## [STATED GOAL]
Reproduce the listing below from its first line up to and including the line with "coord(589,543)", leaving out the pictures.

## [Some listing]
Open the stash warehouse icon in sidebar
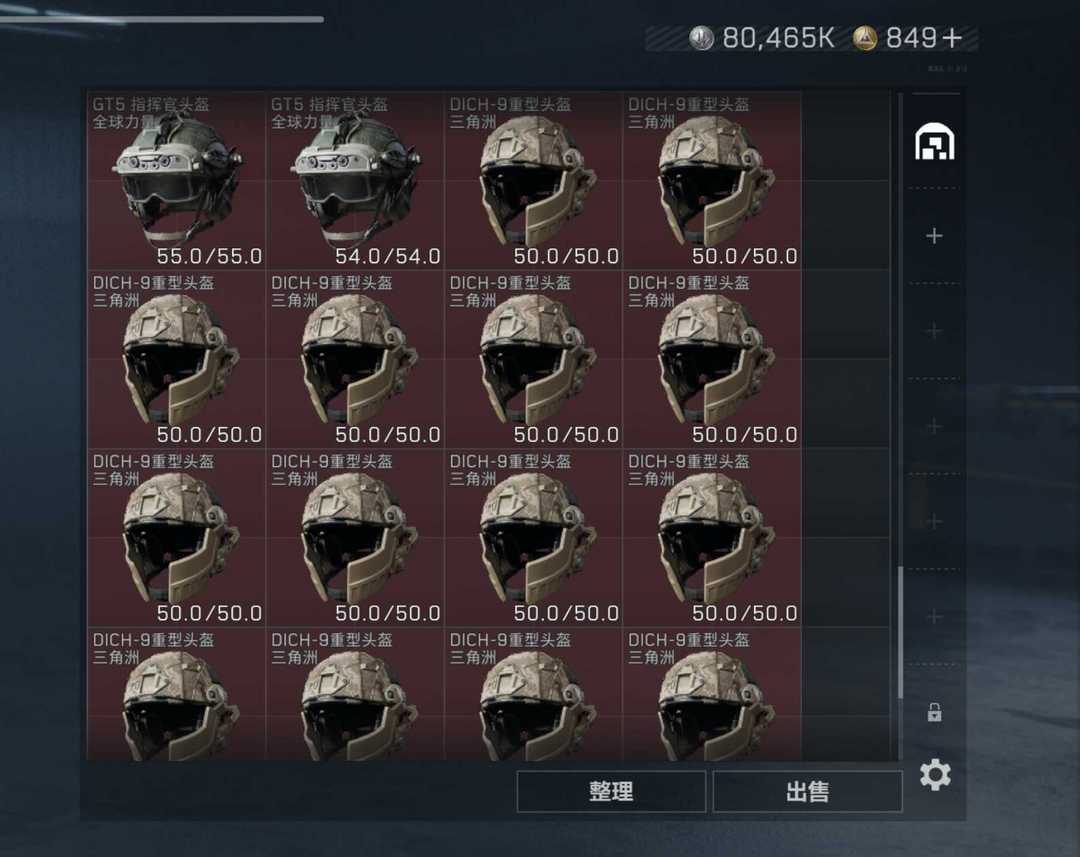 [934, 141]
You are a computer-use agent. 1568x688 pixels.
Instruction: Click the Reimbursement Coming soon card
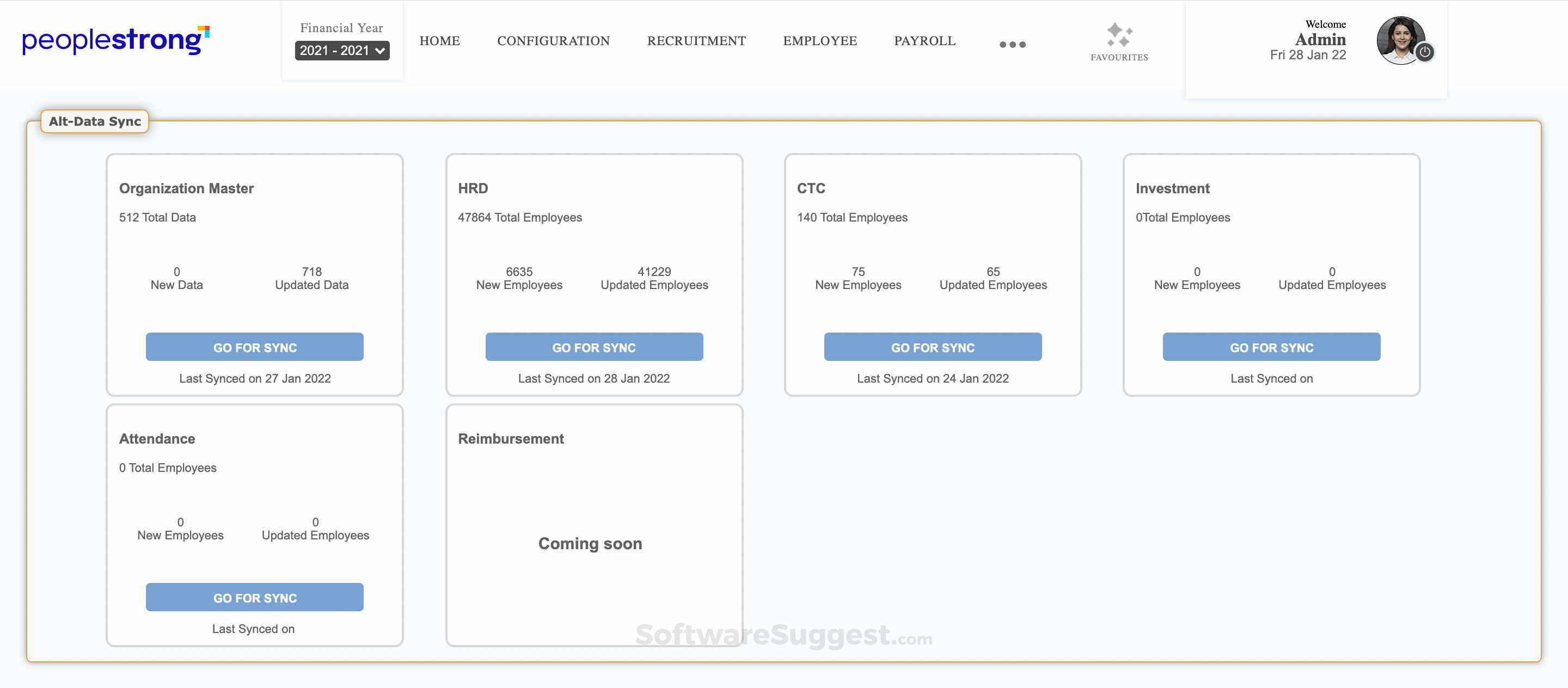coord(589,543)
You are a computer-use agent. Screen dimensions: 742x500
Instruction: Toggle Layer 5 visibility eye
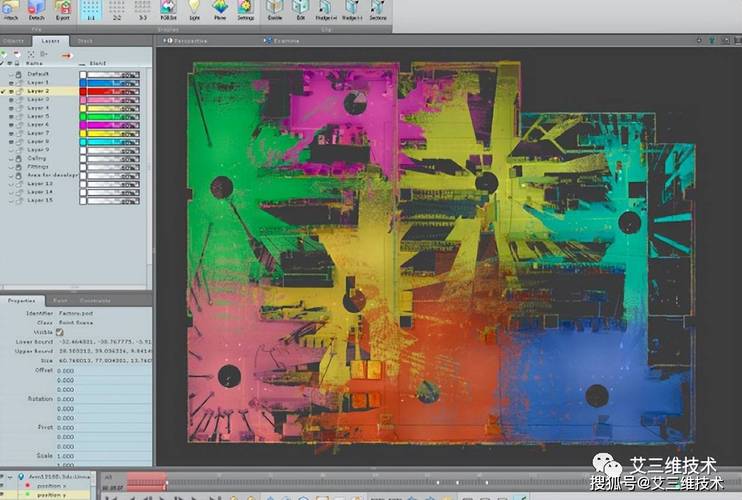click(11, 116)

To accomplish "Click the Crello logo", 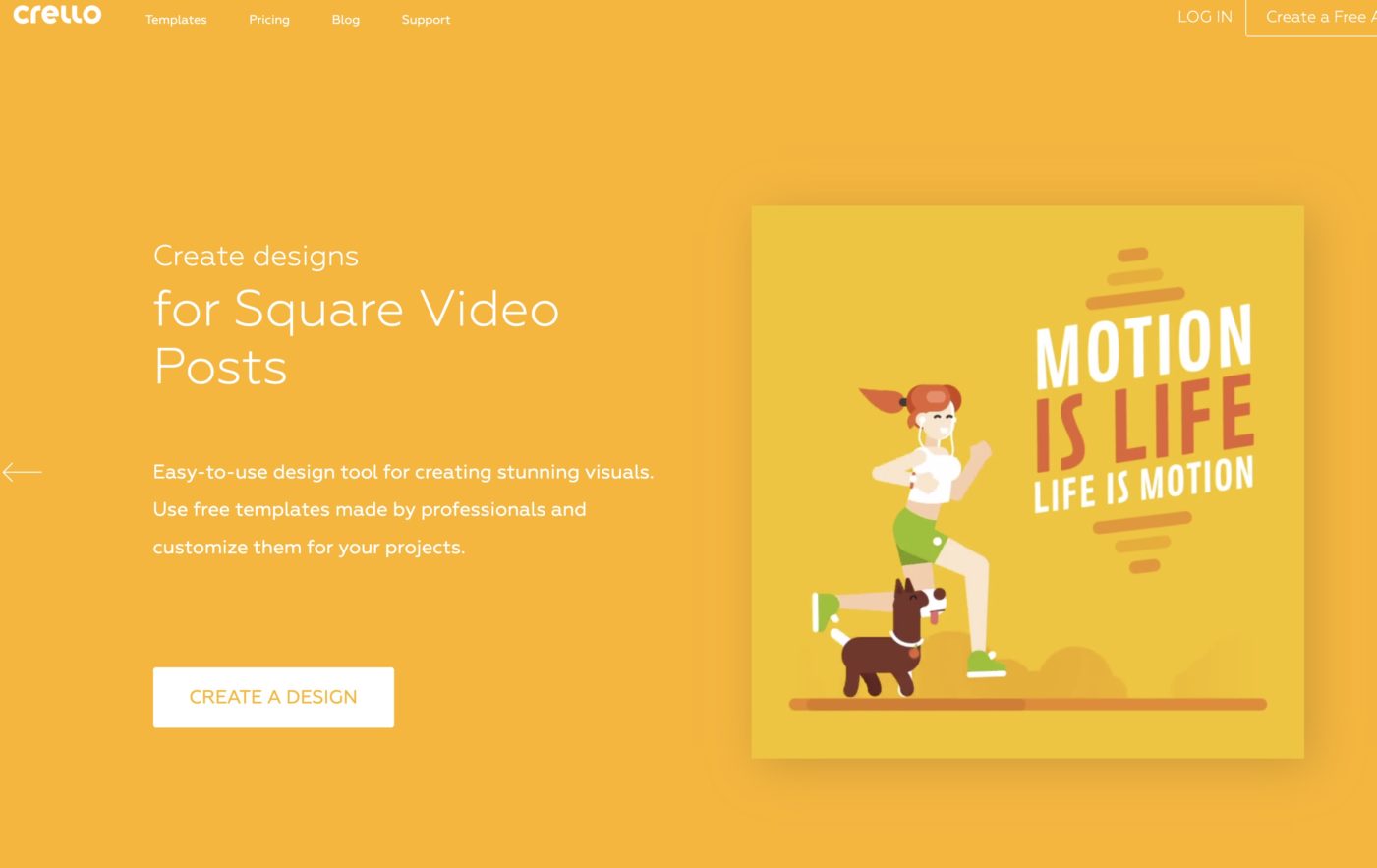I will click(57, 15).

## [ANSWER BELOW]
Open the stash warehouse icon in sidebar
 [934, 141]
You are a computer-use agent. 1568x688 pixels.
Instruction: Click the Reimbursement Coming soon card
coord(589,543)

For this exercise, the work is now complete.